Als erste Plattform für VR-Inhalte bietet Transport seinen Nutzern ein Premium-Abo an. Rein experimentell, versteht sich.

Im Frühjahr startete das US-Unternehmen Wevr die Plattform Transport. Finanziert werden Plattform samt Unternehmen von zahlreichen Investoren, die bislang insgesamt rund 25 Millionen US-Dollar beisteuerten. Allein zehn Millionen US-Dollar kommen von HTC.

Die Idee von Transport: Besonders hochwertige Virtual-Reality-Inhalte sollen gesammelt und zur Verfügung gestellt werden. Der Fokus liegt auf cinematischen und außergewöhnlichen VR-Erfahrungen. Diese Vorarbeit möchte sich Wevr in Zukunft bezahlen lassen und bietet Nutzern einen Premium-Service an.

Der Haken: Viele der auf der Plattform verfügbaren Inhalte sind nicht exklusiv. Beispielsweise ist Jon Favreaus “Gnomes and Goblins” Teil des Bezahlangebots, das schon seit geraumer Zeit kostenlos bei Steam erhältlich ist.

Man bezahlt demnach in erster Linie für die Serviceleistung, dass ausschließlich ausgewählte und hochwertige Inhalte gesichtet und online gestellt werden. Die Kosten für den Zugang zum Premium-Service sind überschaubar: Für nur acht US-Dollar jährlich haben Nutzer von Gear VR Zugriff auf alle Inhalte.
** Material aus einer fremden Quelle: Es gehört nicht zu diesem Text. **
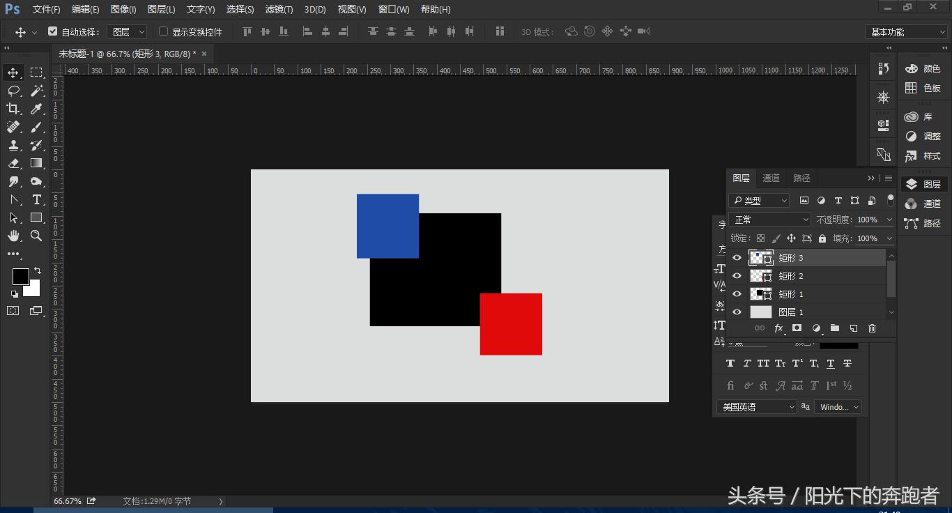952x513 pixels.
Task: Expand the 美国英语 language dropdown
Action: pyautogui.click(x=757, y=407)
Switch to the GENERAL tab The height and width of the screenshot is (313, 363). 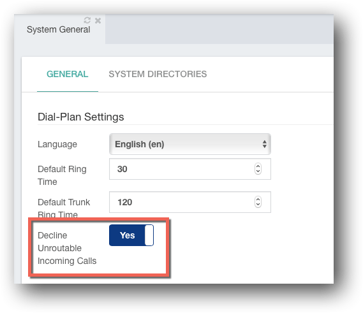68,74
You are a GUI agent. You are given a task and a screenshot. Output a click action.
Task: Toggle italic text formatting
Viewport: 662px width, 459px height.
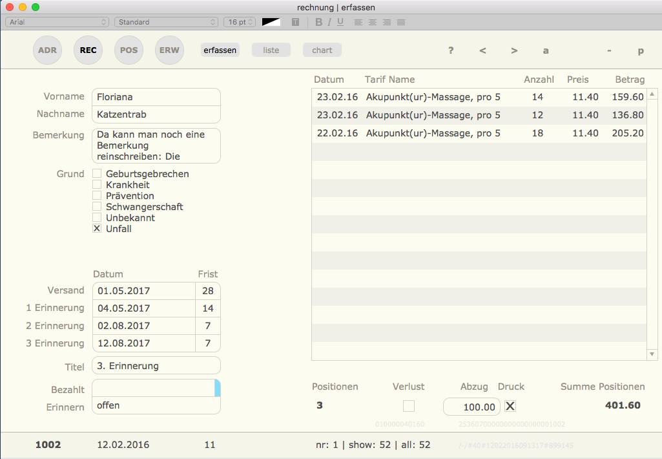329,22
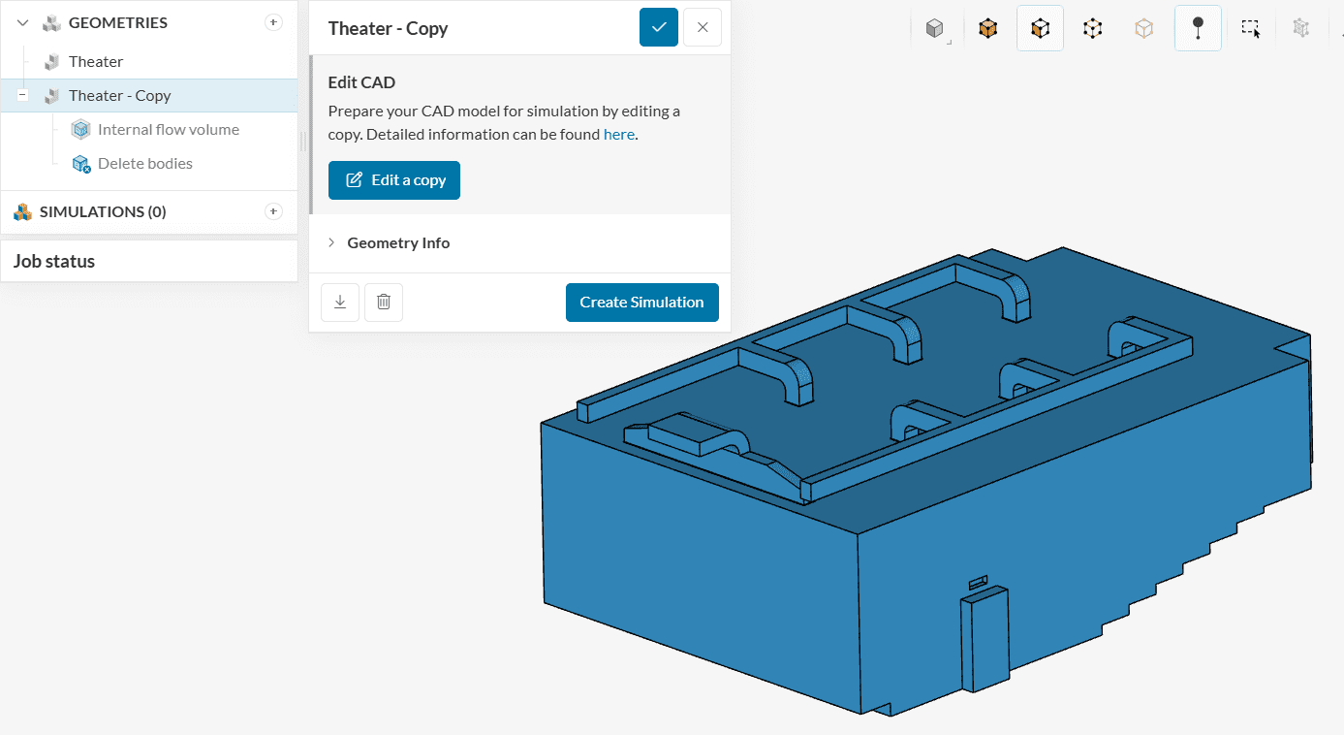Confirm changes with the checkmark button
Viewport: 1344px width, 735px height.
[x=659, y=27]
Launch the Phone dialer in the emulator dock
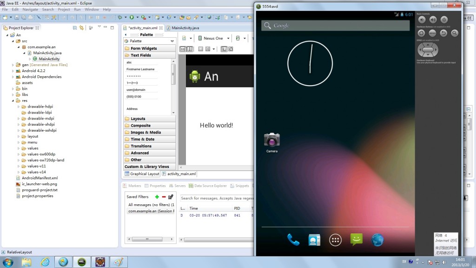The image size is (476, 268). 293,240

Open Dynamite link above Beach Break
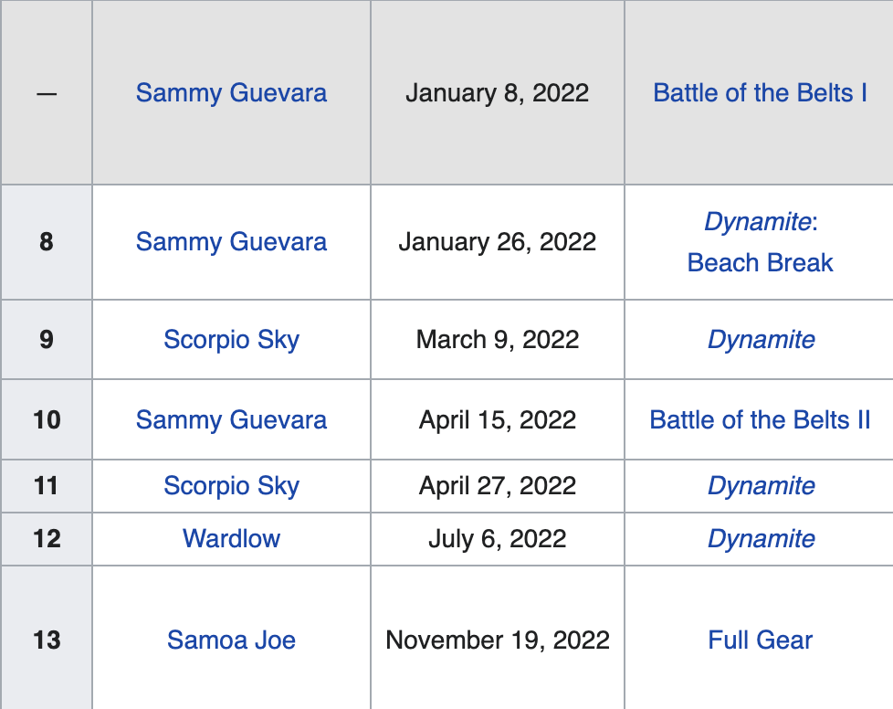[x=757, y=222]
Besitzer von Premium-Brillen wie HTC Vive sollen 20 US-Dollar im Jahr zahlen.

Gegenüber Variety gibt Wevr-Mitgründer Anthony Blatt an, dass sein Unternehmen nicht erwarte, dass aus dem Konzept “über Nacht” ein großes Geschäft werde. Es ginge eher darum, mit Bezahlmodellen und Preisen zu experimentieren. Da viele der angebotenen VR-Erfahrungen keine Spiele seien, ergebe es wenig Sinn, jeden Inhalt einzeln zu berechnen.

Wevr ist für Gear VR und bei Steam erhältlich. Weitere Ableger für Playstation VR und Daydream View sind in Planung. Trotz Bezahlschranke sind einige Inhalte auch in Zukunft kostenlos verfügbar.